▸ **Record excerpts**
----------

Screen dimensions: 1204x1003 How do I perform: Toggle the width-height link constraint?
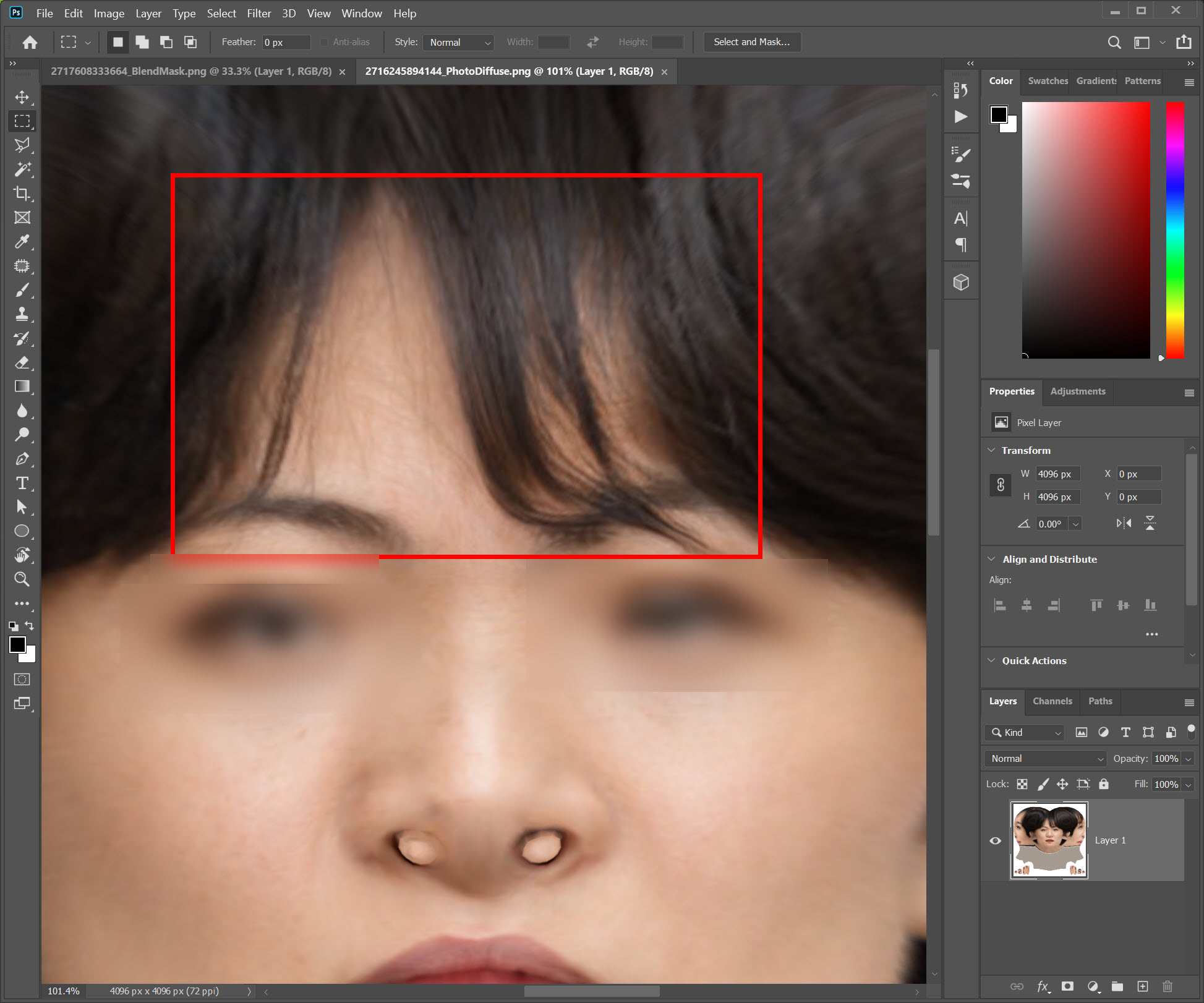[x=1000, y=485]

----------

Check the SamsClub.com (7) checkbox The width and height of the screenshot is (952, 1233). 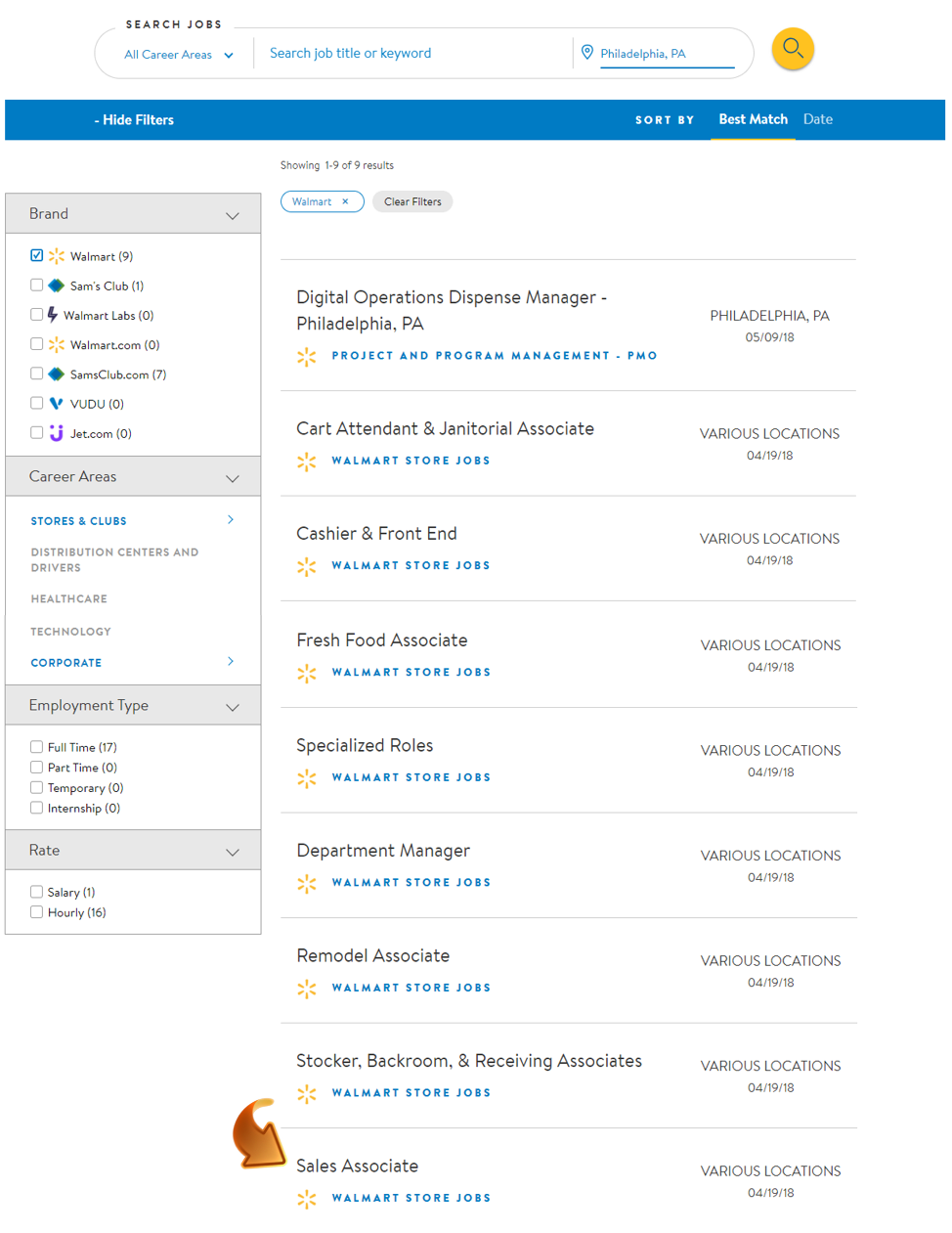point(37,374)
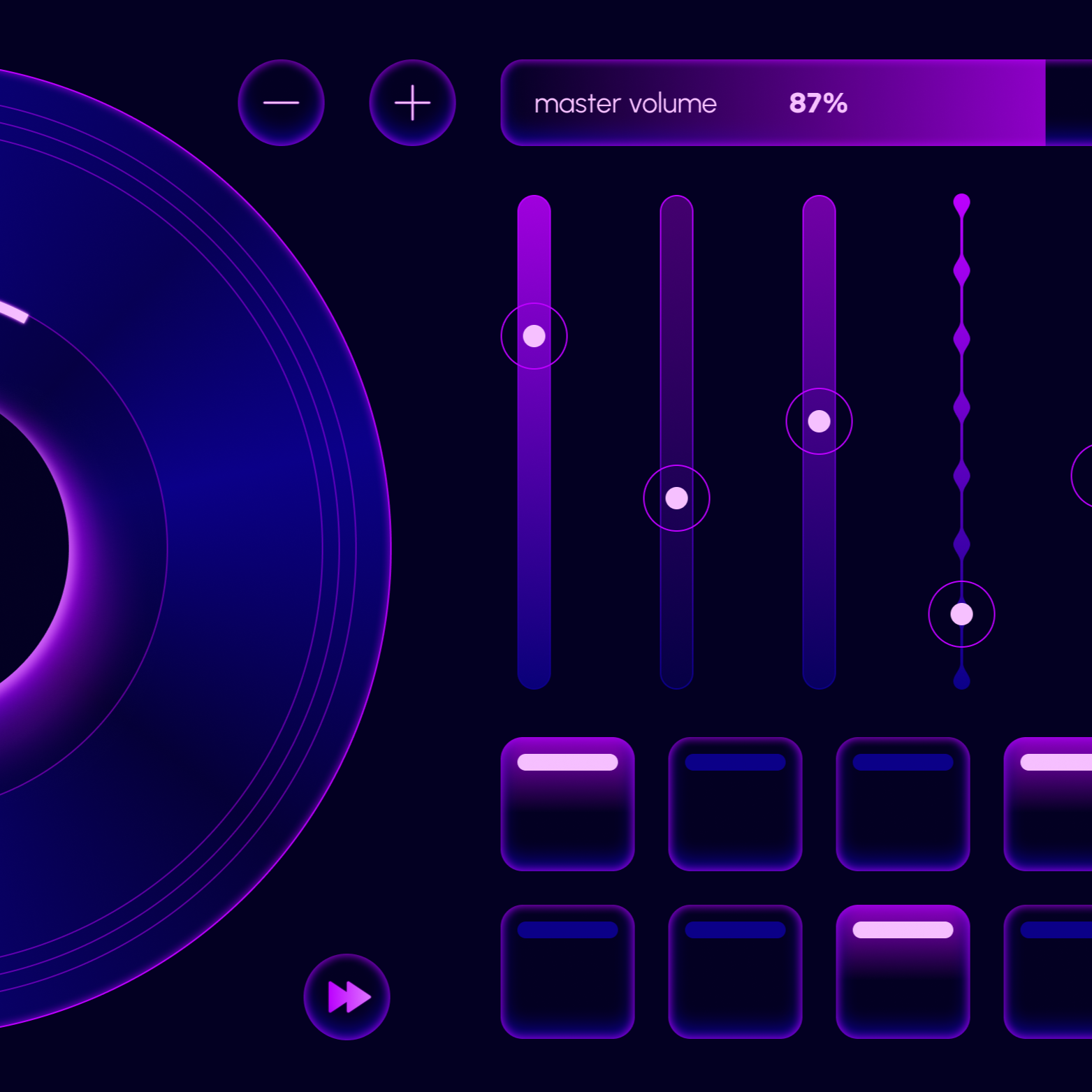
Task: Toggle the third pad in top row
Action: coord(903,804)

----------

▸ **Task directions**
Which lines in the records above contain the word "Toggle"? Pick out each of those lines and copy it.

▸ **Response to this task**
Screen dimensions: 1204x1003 How do I perform: Toggle the width-height link constraint?
Task: Toggle the third pad in top row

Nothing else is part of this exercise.